• **ОТРЫВОК**
Я с детства сладок был настолько, что меня
от самого себя, как от вина, тошнило,
а это — просто бог кусал меня,
а это — просто жизнь со мной дружила.
<…>
Цветочным грузом — в чьих-нибудь руках,
отягощенный нежностью и силой,
я утром просыпался в синяках,
но это бог — жевал меня впотьмах,
но это просто — жизнь меня любила.
Дмитрий Воденников реабилитирует давно, казалось бы, дискредитированный, отвергнутый, полузабытый миф — миф о поэте-романтике, повелителе стихий, которому подчиняются и облака, и ветры, и людские судьбы: “Нас не для этого — просили не орать,/ кормили сахаром, а накормили — солью:/ ни унижать людей,/ ни бить, ни убивать —/ я не позволю”. Почему же лирика Воденникова представляется “почти традиционной”? При чтении книги “Мужчины тоже могут имитировать оргазм” невозможно отделаться от мысли, что отдельные строки и строфы ты уже читал. И дело не только в том, что в стихах Воденникова много цитат и отсылок (источники — от Блока и Ахматовой до Вознесенского) — дело в том, что в нашем представлении, в нашем достаточно шаблонном представлении именно таковы “настоящие стихи”.
Из всех смертей, от всех земных насилий,
двумя подошвами, цветущими во тьму,
одним неопытным, одним мужским усильем
вы тоже, тоже — прыгнете — в весну.
И пусть тогда — как все, нарядным тленом
я стану сам — в сиреневом ряду,
но эта девочка останется — нетленна,
а эти мальчики — живыми — и в цвету.
Воденников включает эмоциональную память читателя, читатель должен знать, должен понять, что перед ним истинная поэзия. Воденников утверждает, что “стихи должны помогать людям жить”, и ради этого он готов людей немножко обмануть и поиграть в лирического поэта, но это та самая игра, которая на разрыв аорты. Игра затягивает читателя, затягивает самого поэта, и уже нельзя сказать: он “имитирует оргазм” или погибает всерьез. Дмитрий Воденников — очень хороший актер, а у хорошего актера в душе и на теле остаются раны от воображаемых орудий пыток. Не случайно критик Людмила Вязмитинова назвала Воденникова постмодерновым романтическим поэтом.

• **ЗАДАНИЕ**
Пожалуйста, продолжите отрывок о поэзии Дмитрия Воденникова, начав сразу после его последнего предложения.

• **ИМЕЮЩИЕСЯ ДАННЫЕ**
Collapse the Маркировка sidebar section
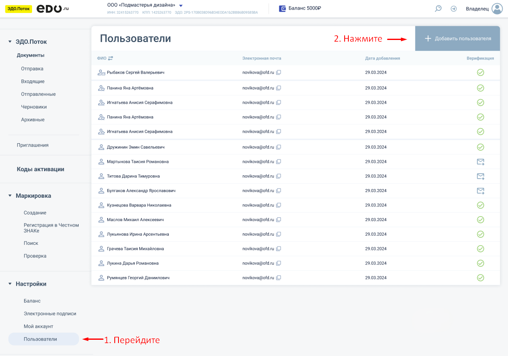(10, 196)
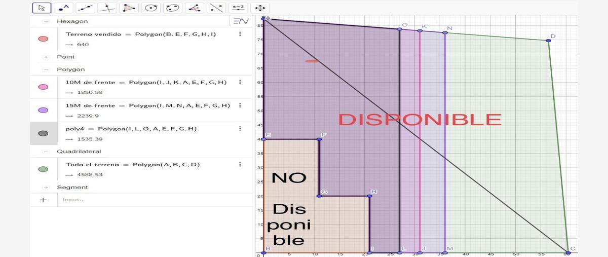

• **РЕЗУЛЬТАТ**
Но вернемся к “списку Курицына”. Все три поэта, о которых было написано выше, в списке присутствуют, но если Воденников входит в первую десятку, то “рейтинги” Полякова и Гронаса невысоки. Это печально, но, полагаю, что если бы опрос проходил сейчас, “эксперты” отнеслись бы к Михаилу Гронасу более внимательно: в конце 2002 года он стал лауреатом премии Андрея Белого. И здесь, в этом месте, я считаю возможным обратиться к статье Анны Кузнецовой “Неостановимый авангард” (“Дружба народов”, 2003, N№ 3), посвященной как раз этой премии и поэтической серии издательства НЛО “Премия Андрея Белого”.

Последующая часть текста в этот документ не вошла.